= Beginning of Section =

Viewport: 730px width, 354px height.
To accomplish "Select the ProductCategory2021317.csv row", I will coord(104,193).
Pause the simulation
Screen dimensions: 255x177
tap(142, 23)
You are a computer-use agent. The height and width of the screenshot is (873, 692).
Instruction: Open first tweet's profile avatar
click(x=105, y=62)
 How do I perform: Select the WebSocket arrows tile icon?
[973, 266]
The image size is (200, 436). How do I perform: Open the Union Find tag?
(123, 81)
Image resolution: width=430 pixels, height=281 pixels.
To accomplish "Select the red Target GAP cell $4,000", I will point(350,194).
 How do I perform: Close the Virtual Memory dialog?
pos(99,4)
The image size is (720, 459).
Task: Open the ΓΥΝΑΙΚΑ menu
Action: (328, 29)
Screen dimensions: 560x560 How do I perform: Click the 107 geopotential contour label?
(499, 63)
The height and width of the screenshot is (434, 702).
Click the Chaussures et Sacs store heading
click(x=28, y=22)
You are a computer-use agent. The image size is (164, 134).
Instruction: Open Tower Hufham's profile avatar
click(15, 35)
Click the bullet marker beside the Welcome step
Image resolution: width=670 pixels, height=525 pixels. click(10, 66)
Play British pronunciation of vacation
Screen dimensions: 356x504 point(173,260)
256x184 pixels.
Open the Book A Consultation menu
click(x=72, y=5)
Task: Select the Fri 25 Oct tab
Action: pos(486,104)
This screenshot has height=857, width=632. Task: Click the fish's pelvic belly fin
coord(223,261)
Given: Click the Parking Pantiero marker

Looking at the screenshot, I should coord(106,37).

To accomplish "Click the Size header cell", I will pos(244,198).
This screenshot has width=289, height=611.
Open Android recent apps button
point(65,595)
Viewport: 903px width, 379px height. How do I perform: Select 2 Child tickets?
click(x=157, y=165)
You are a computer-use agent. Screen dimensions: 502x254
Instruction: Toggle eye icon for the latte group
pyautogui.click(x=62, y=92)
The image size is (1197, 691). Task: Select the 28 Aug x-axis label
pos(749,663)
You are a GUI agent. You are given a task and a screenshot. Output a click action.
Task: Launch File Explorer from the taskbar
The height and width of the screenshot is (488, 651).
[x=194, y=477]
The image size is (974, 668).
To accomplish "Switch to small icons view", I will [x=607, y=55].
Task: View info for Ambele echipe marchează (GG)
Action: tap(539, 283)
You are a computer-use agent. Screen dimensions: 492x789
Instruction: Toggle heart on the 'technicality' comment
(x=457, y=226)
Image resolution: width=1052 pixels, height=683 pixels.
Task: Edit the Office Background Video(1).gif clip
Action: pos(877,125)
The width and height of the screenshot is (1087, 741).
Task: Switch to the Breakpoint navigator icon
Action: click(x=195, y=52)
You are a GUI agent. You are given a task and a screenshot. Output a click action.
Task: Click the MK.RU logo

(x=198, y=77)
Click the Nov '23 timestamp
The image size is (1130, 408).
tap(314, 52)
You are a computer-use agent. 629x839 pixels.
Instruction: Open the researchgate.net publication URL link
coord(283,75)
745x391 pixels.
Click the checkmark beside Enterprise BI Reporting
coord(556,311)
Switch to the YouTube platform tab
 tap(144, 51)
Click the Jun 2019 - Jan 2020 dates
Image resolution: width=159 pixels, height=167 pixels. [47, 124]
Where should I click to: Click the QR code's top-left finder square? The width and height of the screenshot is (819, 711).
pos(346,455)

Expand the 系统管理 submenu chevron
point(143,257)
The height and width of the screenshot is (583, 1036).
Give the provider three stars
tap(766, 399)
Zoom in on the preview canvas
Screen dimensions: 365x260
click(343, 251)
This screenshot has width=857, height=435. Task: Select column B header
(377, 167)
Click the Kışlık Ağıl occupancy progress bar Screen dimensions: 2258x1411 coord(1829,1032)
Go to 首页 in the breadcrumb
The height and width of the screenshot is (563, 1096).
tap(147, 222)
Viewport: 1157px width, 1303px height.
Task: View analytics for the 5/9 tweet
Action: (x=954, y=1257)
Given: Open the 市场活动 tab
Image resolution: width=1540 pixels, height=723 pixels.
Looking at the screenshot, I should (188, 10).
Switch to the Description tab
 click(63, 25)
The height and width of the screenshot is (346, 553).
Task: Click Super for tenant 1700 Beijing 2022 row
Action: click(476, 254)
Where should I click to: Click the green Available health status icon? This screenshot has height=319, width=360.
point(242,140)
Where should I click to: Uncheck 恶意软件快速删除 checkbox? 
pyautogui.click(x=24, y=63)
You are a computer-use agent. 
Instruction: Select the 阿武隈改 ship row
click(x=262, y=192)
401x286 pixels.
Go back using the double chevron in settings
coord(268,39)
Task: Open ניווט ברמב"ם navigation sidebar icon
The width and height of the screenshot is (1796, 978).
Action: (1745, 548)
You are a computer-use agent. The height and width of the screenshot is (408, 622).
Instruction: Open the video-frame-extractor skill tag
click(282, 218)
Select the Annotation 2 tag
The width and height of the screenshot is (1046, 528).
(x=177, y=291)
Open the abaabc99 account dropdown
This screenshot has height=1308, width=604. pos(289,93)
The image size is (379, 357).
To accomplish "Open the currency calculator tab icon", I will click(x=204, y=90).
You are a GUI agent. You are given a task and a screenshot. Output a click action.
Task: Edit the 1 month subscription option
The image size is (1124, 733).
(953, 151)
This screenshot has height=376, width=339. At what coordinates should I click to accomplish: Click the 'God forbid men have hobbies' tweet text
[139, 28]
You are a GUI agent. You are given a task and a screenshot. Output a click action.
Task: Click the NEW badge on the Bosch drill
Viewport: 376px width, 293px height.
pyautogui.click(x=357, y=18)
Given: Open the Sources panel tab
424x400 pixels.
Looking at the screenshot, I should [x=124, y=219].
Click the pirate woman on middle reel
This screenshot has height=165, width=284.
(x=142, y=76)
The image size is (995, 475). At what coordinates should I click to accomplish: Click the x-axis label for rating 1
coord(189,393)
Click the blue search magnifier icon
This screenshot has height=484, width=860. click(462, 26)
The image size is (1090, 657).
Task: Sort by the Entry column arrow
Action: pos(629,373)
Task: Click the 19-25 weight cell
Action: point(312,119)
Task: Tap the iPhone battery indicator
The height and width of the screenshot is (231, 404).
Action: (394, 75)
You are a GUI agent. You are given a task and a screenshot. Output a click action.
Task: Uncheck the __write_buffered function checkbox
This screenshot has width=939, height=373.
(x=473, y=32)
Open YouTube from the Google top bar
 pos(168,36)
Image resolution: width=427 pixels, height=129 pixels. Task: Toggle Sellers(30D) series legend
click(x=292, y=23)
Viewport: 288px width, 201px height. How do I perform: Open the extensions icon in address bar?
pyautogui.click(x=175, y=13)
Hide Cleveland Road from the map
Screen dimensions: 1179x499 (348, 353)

= End of Section =

Problem requirements: Every line containing the string "computer" should be pulled from the listing and copied.

Result for this exercise:
You are a computer-use agent. The height and width of the screenshot is (873, 692).
You are a computer-use agent. The image size is (164, 134).
You are a computer-use agent. Screen dimensions: 502x254
You are a computer-use agent. Screen dimensions: 492x789
You are a computer-use agent. 629x839 pixels.
You are a computer-use agent. 
You are a computer-use agent. The height and width of the screenshot is (408, 622).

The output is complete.